- Scientific career
- Fields: Molecular biology

= Joanna Rubinstein =

Polish-born molecular biologist and biomedical scientist

Joanna Rubinstein is a Polish-born molecular biologist and biomedical scientist who became a Swedish citizen in 1970. In the 21st century, she has been involved in the management and organization of several international organizations and initiatives to protect children at risk, primarily from sexual exploitation.

== Career ==
Among other relevant positions, she was director of research and graduate studies at the Karolinska Institute (1999–2001), directed the Center for Global Health and Economic Development at the Earth Institute of Columbia University (2005–2015), and was president of the World Childhood Foundation, appointed by Queen Silvia of Sweden in 2014. Although she "more or less retired" in 2021, she continued to participate as an expert in various organizations, such as the World Economic Forum and the Early Childhood Peace Consortium, a partnership between Yale University and UNICEF; she also chaired the UN refugee agency in Sweden (UNHCR) until February 2026, when she resigned.

== Personal life ==
Rubinstein was born in Poland and arrived in Sweden in 1970 as a refugee.
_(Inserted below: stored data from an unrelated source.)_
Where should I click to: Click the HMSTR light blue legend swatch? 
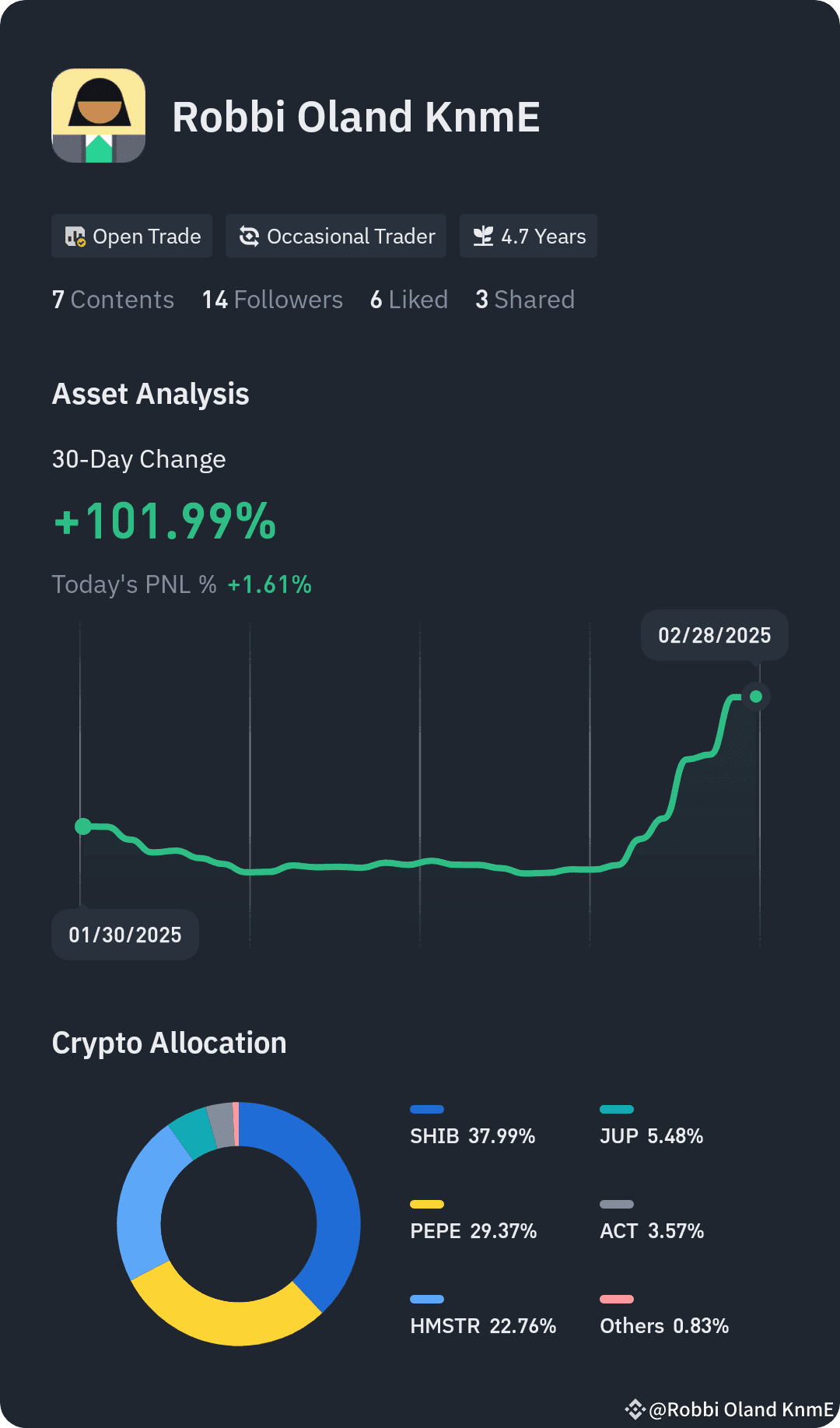pyautogui.click(x=427, y=1299)
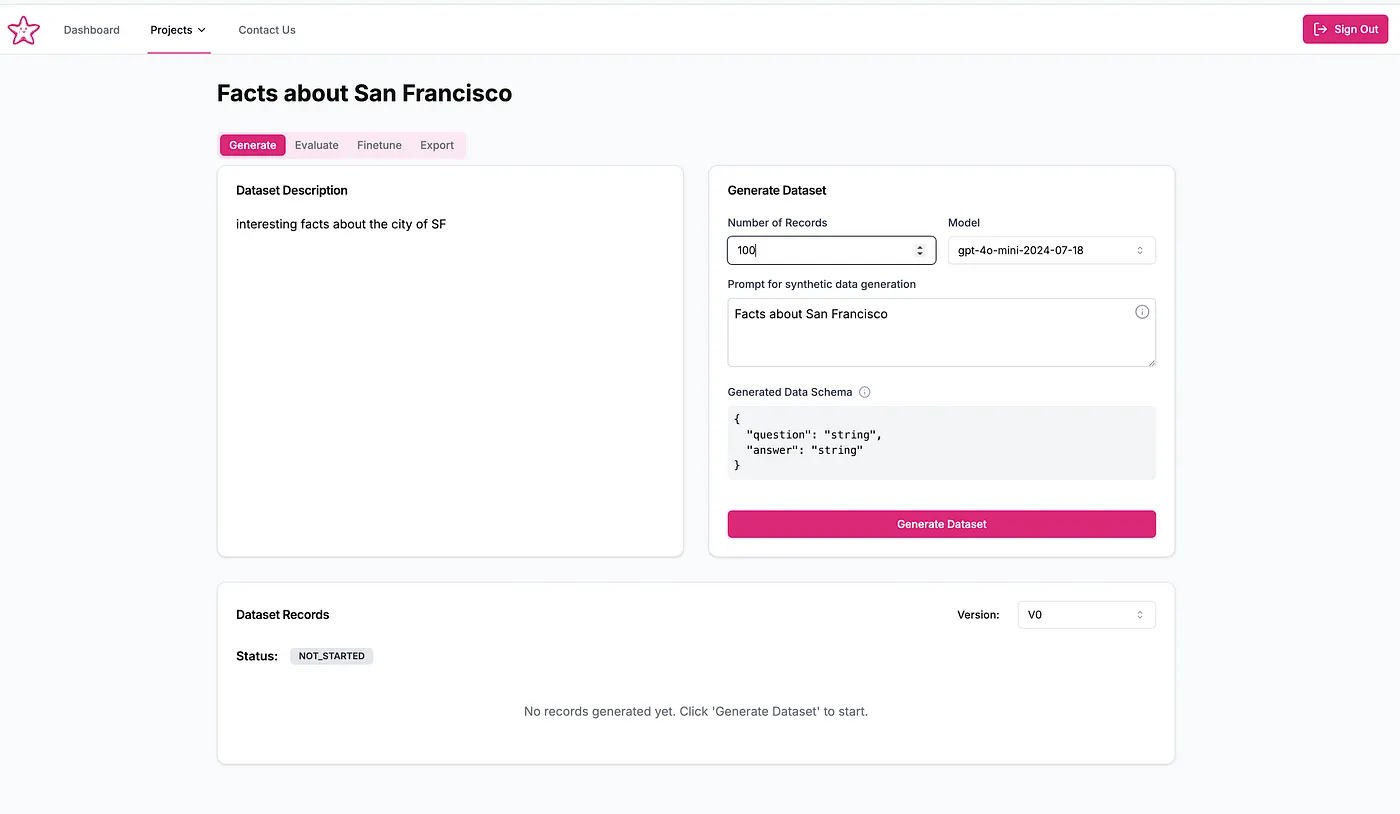Viewport: 1400px width, 814px height.
Task: Click the Dataset Description text area
Action: point(450,380)
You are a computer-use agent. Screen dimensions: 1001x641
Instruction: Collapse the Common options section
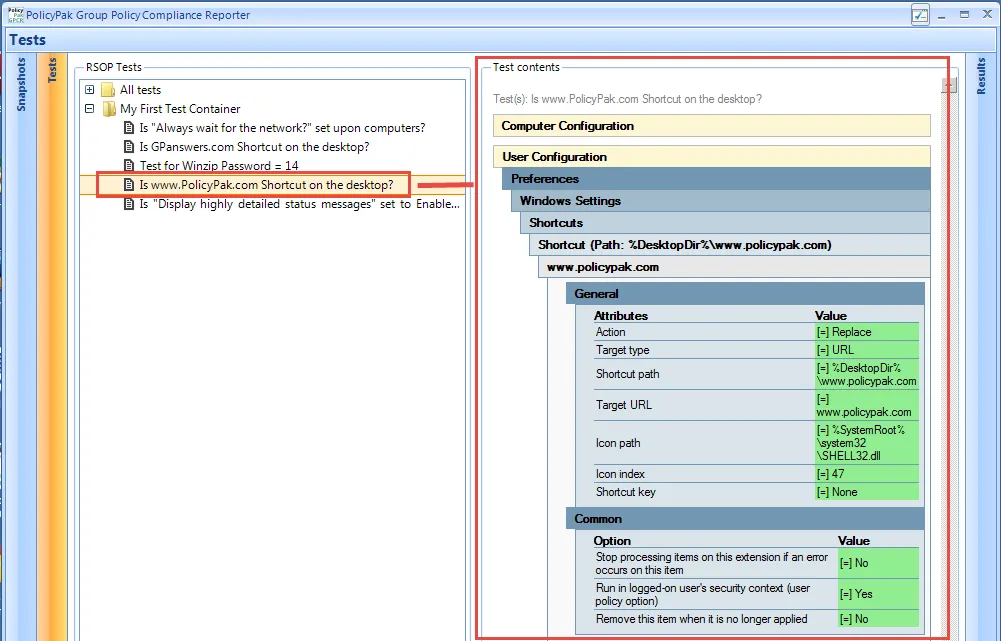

Between 2001 and 2021, she lived and worked in the United States, returning to Sweden with her husband in May 2021; the couple has seven grandchildren.

== Epstein Files ==
Rubinstein resigned from her position at UNHCR in February 2026, following the release of a 2012 email in which she thanked Jeffrey Epstein for the reception she and her family had received at Little Saint James, the financier and convicted pedophile's private island. Rubinstein confirms that at the time, she knew of Epstein's conviction for sex crimes, but that she had no idea of the "extent of the abuse."